If there were any lingering doubts about the outsize influence of organized money in American politics, the past year should put them safely to rest.
In late October, an estimate by the Center for Responsive Politics pegged the total cost of the 2020 election cycle at a whopping $14 billion — up from the $11 billion it had initially projected. This week, the center reported that the figure could grow even larger, thanks to the coming Senate runoffs in Georgia with Joe Biden winning the dubious honor of being the first presidential candidate in history to raise $1 billion — easily outpacing the roughly $774 million raised by Donald Trump.
By any conceivable standard, these are impossibly vast sums of money. Measured against 2020, in fact, recent elections don’t even come close. Between presidential and congressional spending, 2016 elections cost half as much, with 2012 costing just over $6 billion and 2008 just over $5 billion. In other words: political fundraising in 2020 will amount to more than the figures from 2012 and 2008 combined.
Where did all the new money come from?
According to the Center’s analysis, the biggest driver was overpowering Democratic fundraising, which gave the party an unprecedented financial advantage. Even with the massive sums spent by billionaires Michael Bloomberg and Tom Steyer on their presidential primary campaigns, Democratic candidates and groups had still spent a whopping $5.5 billion as of late October, compared with the $3.8 billion spent by their Republican rivals.
Though widespread antipathy toward Trump was undeniably a factor, Biden’s small-dollar fundraising actually fell short of his opponent’s: the Trump campaign raised some 49 percent of its money from small donors giving $200 or less, while the same figure vis-à-vis the Democratic nominee was only 38 percent. A breakdown of Biden’s donors by the center shows that contributions to his campaign committee, plus spending by aligned PACs and super PACs from a handful of industries, played a critical role in boosting his fundraising edge. From the finance, securities, and investment sector and the real estate sector, for example, Biden raised $76.9 million, $74 million, and $34 million, respectively, compared to the $32.7 million, $18.1 million, and $22.7 million Trump raised. Large contributions made up more than 60 percent of Biden’s donations and just over half of Trump’s.
Outside spending, meanwhile, is projected to amount to at least $2.6 billion, or nearly double what it was in 2016. Here, too, it appears that Biden had an edge, with groups like the hybrid PAC Future Forward USA — which has ties to Silicon Valley — spending hundreds of millions to aid his campaign, while Trump-aligned super PACs trailed behind. With a considerable majority of outside spending coming by way of super PACs, we have no way of actually knowing where much of the money originated.

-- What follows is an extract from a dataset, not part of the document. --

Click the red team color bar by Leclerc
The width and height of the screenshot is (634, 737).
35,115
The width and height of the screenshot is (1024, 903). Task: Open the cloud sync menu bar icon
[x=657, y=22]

More transparency, of course, would only go so far. When asked by CNN about dark money in November, Biden’s aides declined to comment on record and instead pointed to the campaign’s decision to allow reporters to listen in on fundraising events — a decision that clearly didn’t dissuade Biden from fundraising off big donors (or indicating that his policy preferences largely aligned with theirs). More disclosure would probably do little or nothing to diminish the influence of organized money and would, in all likelihood, merely confirm what we already know: that the wheels of American democracy are greased with unfathomable sums of money from wealthy individuals and interests seeking to influence political outcomes for their own benefit — and that candidates who amass the most money almost invariably win.
In its infamous 2010 Citizens United ruling, a major catalyst for the spending bonanza of 2020, the Supreme Court insisted that “independent expenditures, including those made by corporations, do not give rise to corruption or the appearance of corruption,” with conservative justices adding the addendum that political “expenditures do not lead to, or create the appearance of, quid pro quo corruption.”
We know, of course, that the general thrust of these claims is wrong. Large businesses, wealthy people, and corporate interest groups don’t make big donations to candidates or parties out of sheer civic-mindedness but because they ultimately expect something in return. In at least one major court case involving a fossil fuel company, corporate lawyers have explicitly argued their clients make political contributions “as part of their business strategy” — a case of the blatantly obvious being confirmed if ever there was one. Direct quid pro quo corruption, furthermore, is hardly the only game in the town when it comes to exchanging money for influence. As dissenting justices rightly argued back in 2010:
Corruption can take many forms. Bribery may be the paradigm case. But the difference between selling a vote and selling access is a matter of degree, not kind. And selling access is not qualitatively different from giving special preference to those who spent money on one’s behalf . . . There are threats of corruption that are far more destructive to a democratic society than the odd bribe. Yet the majority’s understanding of corruption would leave lawmakers impotent to address all but the most discrete abuses.
Far from taking the form of direct bribery, the outsize influence of organized money tends to be something even more insidious: a kind of gravitational force in America’s political institutions that perpetually bends politicians and public discourse around itself, marginalizes dissenters, and gives extreme wealth an omnipresent voice in elections. Campaigns are an expensive business, and corporate interests will always have more to chip in than the constituencies opposed to them.
Organized money is therefore the most important lubricant of American oligarchy — and, unless it’s expelled from the country’s campaigns and political institutions, future election cycles will make 2020 look clean by comparison.